Kaspersky Lab analyse la nouvelle variante du programme malicieux Kido (Conficker)

16 avr. 2009
Actualités Virus

Fausse application antivirale et diffusion massive de courriers indésirables constituent les nouvelles menaces pour les PCs contaminés.

Kaspersky Lab, éditeur reconnu de solutions de sécurité informatique contre toutes les formes de menaces cybercriminelles (botnets, escroqueries, phishing, spams, etc), confirme la détection d’une nouvelle variante du programme malicieux Kido, également connu sous les noms de Conficker ou de Downadup. Dans la nuit du 8 au 9 avril 2009, les serveurs et ordinateurs infectés par Trojan-Downloader.Win32.Kido, ou Conficker.c, se sont connectés en mode Peer-to-Peer, conduisant les machines contaminées à télécharger de nouveaux programmes malicieux.

Cette nouvelle variante de Kido diffère des versions précédentes : de l’état de ver à celui de Trojan-Downloader, Kido s’est à nouveau transformé en ver. Des premières analyses indiquent qu’il ne serait plus opérationnel au-delà du 3 mai 2009.

Outre le téléchargement de ses propres mises à jour, Kido installe 2 nouveaux fichiers sur les machines infectées :

  1. Une application présentée comme antivirale corrompue (FraudTool.Win32.SpywareProtect2009.s), nommée scareware. Lorsque l’application est lancée, l’utilisateur visualise une interface qui lui propose de supprimer les « virus détectés » pour la somme de 49,95$. Cette fausse application antivirale se révèle persistante incitant les utilisateurs à cliquer sur le lien associé à l’offre et les conduisant à être finalement escroqués.
  2. Un ver qui se propage par courrier électronique (email-Worm.Win32.Iksmas.atz) – également connu sous le nom de Waledac – capable de dérober des données et de diffuser des spams, telles que des offres de prêts bancaires ou encore de produits pharmaceutiques douteux.
  3. Lors de sa première identification en janvier 2009, de très nombreux experts ont révélés la similitude entre Kido et un autre programme malicieux connu sous le nom de Iksmas. En effet, Kido engendre une épidémie se propageant par email, de même ampleur à celle provoquée par Iksmas.

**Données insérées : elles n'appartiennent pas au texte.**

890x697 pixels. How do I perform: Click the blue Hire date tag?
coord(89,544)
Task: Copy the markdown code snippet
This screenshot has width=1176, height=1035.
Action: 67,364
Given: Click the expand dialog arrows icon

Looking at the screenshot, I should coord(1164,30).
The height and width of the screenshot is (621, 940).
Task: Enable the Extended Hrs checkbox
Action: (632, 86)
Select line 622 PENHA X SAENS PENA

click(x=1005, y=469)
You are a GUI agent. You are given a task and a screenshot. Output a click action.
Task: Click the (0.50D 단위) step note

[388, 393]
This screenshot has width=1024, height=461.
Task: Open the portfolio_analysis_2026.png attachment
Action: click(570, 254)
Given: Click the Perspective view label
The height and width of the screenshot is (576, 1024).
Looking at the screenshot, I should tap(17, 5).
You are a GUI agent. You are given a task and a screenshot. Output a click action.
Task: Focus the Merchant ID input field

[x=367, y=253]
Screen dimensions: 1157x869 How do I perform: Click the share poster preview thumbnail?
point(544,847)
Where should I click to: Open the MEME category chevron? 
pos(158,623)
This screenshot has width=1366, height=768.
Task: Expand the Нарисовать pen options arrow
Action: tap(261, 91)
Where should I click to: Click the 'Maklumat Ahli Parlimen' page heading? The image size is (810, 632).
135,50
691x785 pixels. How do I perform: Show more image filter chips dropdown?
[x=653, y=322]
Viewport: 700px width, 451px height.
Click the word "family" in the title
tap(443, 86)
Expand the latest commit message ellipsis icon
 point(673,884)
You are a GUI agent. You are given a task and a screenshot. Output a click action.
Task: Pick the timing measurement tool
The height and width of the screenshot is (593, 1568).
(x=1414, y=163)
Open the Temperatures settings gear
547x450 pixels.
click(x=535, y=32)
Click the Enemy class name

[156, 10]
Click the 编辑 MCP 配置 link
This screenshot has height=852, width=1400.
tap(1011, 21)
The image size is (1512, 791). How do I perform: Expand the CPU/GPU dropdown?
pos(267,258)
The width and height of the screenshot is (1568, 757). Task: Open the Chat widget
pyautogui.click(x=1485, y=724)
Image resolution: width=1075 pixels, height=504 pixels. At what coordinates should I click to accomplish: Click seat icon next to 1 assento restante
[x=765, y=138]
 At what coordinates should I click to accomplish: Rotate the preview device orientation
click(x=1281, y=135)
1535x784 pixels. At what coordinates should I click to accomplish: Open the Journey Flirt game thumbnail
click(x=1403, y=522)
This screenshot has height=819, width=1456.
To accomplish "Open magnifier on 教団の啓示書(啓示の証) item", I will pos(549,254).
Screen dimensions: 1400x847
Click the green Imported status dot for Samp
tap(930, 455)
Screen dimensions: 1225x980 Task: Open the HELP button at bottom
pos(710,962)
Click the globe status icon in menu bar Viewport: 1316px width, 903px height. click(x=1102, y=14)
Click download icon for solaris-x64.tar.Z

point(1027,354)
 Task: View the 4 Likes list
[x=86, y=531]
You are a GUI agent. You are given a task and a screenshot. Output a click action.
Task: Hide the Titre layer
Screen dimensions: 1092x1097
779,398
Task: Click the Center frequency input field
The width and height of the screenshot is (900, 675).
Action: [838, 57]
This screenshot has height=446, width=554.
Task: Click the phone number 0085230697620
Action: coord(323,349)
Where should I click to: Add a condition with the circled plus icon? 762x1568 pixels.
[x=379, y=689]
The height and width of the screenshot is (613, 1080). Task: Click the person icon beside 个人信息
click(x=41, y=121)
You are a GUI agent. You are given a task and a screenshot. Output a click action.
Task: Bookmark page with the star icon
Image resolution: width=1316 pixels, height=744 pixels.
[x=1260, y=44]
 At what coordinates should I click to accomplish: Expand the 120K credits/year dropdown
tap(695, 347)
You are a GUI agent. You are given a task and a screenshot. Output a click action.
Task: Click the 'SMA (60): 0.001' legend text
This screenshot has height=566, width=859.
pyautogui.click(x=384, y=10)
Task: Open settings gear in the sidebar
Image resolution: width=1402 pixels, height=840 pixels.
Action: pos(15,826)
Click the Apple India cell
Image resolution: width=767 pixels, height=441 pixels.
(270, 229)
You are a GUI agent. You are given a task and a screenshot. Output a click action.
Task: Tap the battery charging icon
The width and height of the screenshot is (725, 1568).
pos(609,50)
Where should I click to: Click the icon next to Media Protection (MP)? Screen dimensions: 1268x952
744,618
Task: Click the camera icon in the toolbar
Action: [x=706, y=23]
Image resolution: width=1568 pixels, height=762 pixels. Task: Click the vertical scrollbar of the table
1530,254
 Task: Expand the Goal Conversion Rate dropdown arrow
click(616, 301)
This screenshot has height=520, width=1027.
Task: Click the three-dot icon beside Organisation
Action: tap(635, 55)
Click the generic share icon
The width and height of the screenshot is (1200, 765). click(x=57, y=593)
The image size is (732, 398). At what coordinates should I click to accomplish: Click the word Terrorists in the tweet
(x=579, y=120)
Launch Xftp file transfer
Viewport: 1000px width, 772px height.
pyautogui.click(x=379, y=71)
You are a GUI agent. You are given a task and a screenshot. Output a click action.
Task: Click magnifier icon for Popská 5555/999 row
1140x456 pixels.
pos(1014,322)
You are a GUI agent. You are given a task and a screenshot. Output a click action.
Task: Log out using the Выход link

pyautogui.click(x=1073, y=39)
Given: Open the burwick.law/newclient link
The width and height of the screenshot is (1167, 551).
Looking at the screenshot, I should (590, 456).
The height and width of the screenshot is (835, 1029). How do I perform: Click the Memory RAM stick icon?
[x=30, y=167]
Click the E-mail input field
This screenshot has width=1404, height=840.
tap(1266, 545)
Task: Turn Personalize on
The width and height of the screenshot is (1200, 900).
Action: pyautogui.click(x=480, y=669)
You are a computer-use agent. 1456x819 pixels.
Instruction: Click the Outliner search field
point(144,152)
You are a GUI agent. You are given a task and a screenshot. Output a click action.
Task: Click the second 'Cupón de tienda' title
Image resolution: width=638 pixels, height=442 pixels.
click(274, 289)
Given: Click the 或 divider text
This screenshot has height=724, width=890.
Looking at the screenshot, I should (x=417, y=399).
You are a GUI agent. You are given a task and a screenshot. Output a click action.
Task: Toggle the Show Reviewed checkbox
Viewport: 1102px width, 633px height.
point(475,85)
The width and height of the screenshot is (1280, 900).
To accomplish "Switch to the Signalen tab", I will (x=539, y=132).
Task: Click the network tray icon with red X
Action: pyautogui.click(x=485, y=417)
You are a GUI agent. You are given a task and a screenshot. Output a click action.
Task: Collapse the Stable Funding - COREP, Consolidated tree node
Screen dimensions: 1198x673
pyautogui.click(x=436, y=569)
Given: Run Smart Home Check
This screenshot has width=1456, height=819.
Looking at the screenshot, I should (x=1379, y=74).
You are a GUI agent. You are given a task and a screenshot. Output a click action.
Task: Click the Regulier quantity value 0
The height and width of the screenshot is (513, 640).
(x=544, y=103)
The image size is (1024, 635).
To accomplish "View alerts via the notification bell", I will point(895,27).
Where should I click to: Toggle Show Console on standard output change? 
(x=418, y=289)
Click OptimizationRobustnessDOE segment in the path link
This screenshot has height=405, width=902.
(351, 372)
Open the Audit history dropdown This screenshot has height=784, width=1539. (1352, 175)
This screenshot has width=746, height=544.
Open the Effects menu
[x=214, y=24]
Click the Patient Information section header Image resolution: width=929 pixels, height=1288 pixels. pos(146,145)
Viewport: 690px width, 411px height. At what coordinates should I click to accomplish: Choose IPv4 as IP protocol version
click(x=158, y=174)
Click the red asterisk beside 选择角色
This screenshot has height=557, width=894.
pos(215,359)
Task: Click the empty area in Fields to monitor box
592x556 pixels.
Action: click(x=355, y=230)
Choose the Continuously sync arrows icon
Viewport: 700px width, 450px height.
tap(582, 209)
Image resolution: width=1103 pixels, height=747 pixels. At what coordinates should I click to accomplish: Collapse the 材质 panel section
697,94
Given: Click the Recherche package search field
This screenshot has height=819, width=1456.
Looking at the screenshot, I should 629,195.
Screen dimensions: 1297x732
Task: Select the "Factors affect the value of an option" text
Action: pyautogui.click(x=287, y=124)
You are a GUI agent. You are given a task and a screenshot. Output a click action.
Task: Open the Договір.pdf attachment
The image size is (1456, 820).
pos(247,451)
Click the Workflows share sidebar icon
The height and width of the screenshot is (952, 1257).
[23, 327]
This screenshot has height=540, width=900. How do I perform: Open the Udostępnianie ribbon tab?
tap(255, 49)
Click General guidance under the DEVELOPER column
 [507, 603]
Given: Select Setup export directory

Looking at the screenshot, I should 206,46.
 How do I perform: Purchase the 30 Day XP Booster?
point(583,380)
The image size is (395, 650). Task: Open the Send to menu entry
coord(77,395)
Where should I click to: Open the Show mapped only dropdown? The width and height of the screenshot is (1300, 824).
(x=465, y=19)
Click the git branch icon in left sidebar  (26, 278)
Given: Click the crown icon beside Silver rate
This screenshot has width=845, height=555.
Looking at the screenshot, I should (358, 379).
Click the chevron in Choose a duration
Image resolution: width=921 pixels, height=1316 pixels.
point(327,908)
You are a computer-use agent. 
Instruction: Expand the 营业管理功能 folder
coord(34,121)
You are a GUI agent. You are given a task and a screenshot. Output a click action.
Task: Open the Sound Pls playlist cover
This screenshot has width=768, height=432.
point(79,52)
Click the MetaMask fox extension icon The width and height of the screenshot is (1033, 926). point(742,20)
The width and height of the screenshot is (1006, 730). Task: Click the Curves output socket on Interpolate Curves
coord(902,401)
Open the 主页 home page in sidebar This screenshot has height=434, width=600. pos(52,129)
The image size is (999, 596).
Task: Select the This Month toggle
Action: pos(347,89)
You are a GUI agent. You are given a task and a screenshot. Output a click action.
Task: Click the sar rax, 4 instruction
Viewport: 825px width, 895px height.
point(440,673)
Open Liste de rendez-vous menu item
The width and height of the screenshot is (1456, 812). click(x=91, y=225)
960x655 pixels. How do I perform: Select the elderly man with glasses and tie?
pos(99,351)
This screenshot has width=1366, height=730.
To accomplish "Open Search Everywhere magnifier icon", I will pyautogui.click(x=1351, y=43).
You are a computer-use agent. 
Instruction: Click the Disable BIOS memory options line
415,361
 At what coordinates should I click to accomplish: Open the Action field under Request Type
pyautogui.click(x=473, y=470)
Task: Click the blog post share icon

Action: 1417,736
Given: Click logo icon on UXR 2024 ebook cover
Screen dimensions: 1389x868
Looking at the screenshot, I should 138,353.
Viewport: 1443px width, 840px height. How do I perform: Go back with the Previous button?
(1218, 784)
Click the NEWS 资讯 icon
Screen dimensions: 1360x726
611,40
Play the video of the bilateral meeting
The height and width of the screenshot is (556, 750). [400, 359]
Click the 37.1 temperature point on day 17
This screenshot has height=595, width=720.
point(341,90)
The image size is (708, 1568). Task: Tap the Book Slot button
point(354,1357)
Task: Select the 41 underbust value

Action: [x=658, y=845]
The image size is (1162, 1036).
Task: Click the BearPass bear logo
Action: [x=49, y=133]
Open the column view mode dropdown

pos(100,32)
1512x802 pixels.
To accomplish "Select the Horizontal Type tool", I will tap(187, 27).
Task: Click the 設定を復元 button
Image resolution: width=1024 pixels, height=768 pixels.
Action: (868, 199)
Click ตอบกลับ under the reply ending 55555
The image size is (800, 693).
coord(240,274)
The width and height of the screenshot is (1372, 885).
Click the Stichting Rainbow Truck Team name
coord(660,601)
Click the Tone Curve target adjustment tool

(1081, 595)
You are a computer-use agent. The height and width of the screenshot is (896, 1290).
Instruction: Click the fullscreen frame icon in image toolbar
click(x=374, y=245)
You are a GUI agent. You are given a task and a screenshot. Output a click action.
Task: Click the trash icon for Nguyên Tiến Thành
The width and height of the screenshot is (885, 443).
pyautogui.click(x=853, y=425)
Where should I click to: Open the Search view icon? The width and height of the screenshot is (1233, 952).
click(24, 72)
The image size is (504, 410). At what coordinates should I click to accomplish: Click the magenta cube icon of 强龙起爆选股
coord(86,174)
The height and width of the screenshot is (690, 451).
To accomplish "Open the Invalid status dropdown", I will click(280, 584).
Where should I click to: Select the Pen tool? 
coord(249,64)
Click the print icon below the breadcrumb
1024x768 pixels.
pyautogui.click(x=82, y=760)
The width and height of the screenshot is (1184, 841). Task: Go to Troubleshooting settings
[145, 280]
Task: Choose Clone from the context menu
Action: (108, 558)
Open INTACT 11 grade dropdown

« En l’espace en 12 heures, Iksmas s’est connecté à ses centres de contrôle dans le monde entier à de multiples reprises et a reçu l’ordre de diffuser des spams. En seulement 12 heures, un seul PC asservi envoyait 42 298 messages indésirables », commente Aleks Gostev, directeur du groupe de recherche et d’analyse international de Kaspersky Lab. Il ajoute : « Chaque message diffusé contenait un nom de domaine unique. Ainsi, Il était impossible pour les filtres anti-spam de détecter la diffusion en masse par la méthode d’analyse de fréquence d’utilisation de noms de domaines spécifiques. Au total, nous avons identifié 40 542 noms de domaines de 3ème niveau et 33 noms de domaines de 2nd niveau. Pratiquement, tous ces sites se trouvent en Chine et sont enregistrés aux noms de nombreuses personnes différentes, la plupart certainement fictives ». Aleks Gostev observe également : « Un simple calcul démontre qu’un seul PC zombie associé au réseau Iksmas envoie environ 80 000 e-mails en 24 heures. Si l’on estime que 5 millions de machines sont infectées, cela porte à 400 milliards le nombre de spams qui pourraient être diffusés par le réseau zombie en 24 heures ! ».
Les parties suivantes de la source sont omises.